Originally Posted by
GodAtum
I cant quite remember, on the NYC subway are the train directions displayed north and south?
It's more like "Uptown and the Bronx" versus "Downtown and Brooklyn." The NYC lines aren't signed as "Northbound" or "Southbound" per se. So it takes a little getting used to. In Manhattan you just have to remember that if the numbers flashing by outside the train are getting lower, you are going downtown (South). This rule of thumb doesn't hold in Brooklyn or Queens however. The D train in Brooklyn travels diagonally across the street grid, and the stations go: 79th Street, 18th Avenue, Bay Parkway, 50th Street... etc. and you are heading southeast. The system offers no compass-point orientation. It's confusing for visitors. but it makes sense in its way as any given train may travel east, then south, then west on a single run... coming in from Queens, up or down Manhattan, then out to Brooklyn, for example. The A train starts in Rockaway and heads due north for awhile, then south / southwest across Brooklyn, then north again to Harlem.

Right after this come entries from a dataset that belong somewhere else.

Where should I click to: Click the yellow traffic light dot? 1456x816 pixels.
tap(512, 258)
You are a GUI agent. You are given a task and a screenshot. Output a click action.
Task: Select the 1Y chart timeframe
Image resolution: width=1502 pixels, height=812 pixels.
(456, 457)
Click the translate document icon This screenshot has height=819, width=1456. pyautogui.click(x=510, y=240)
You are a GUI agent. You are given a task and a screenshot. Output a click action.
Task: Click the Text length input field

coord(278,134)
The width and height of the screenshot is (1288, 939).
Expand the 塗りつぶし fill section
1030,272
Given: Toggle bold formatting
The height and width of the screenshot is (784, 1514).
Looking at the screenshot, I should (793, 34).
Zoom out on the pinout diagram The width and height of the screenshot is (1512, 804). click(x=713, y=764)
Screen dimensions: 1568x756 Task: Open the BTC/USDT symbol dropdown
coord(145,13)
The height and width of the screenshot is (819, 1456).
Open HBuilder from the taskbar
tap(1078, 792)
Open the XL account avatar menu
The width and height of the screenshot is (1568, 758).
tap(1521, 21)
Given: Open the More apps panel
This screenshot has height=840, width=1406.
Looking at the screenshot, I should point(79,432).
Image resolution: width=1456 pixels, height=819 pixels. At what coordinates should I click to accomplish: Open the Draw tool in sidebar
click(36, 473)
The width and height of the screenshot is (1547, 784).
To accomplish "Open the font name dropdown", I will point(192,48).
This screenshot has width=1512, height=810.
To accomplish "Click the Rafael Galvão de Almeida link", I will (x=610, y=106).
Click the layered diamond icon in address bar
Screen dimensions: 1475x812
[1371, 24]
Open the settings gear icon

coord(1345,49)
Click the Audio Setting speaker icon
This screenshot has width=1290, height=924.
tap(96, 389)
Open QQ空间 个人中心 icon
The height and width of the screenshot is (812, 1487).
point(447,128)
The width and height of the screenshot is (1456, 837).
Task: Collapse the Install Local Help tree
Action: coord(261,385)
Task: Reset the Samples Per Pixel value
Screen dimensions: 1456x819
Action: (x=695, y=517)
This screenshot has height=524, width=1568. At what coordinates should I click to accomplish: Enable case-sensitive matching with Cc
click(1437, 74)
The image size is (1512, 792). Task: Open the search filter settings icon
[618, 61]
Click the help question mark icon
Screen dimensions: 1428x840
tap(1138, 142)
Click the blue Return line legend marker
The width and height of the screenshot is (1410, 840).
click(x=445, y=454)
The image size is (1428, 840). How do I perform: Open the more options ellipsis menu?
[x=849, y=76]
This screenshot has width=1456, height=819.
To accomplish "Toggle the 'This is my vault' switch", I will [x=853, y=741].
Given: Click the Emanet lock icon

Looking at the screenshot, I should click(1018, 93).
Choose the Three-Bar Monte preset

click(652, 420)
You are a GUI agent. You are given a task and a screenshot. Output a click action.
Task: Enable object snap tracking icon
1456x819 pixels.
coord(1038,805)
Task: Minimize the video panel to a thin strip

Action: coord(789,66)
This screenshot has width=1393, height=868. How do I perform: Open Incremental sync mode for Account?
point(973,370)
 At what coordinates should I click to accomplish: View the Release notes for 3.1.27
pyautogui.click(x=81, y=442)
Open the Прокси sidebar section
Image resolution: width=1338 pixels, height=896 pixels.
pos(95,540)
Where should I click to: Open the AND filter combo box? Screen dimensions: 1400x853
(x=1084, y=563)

The trains are signed with their terminus, but this information isn't very helpful if you are, say, at Grand Central Station wanting to travel to Union Square, and the 4 train is signed "Utica Avenue," which is a completely irrelevant destination miles away in Brooklyn. In that case you'd just have to know that from Grand Central, Union Square is downtown -- south of you -- and on the train's way to Brooklyn. The terminus indicators are mainly for the regulars who are trying to spot a train that will take them home -- as in London, trains sometimes do not travel the length of the line.
The newer trains NYC have LED light-up linear, horizontal indicators inside the cars, an amped-up version of the Underground's ribbon-style line maps above the windows, which are excellent for seeing where you are in the line, what stop is next, and which upcoming stations the train will call at -- or skip. The older trains have nothing of the sort, sometimes not even system maps.
Originally Posted by
emma69
I once had a stand up row with a dear friend who told me (who has lived in London at various points in time) catagorically that we 'cannot go south on the Northern line'.
If he is right, they would soon run out of trains in Morden and close up shop, yes?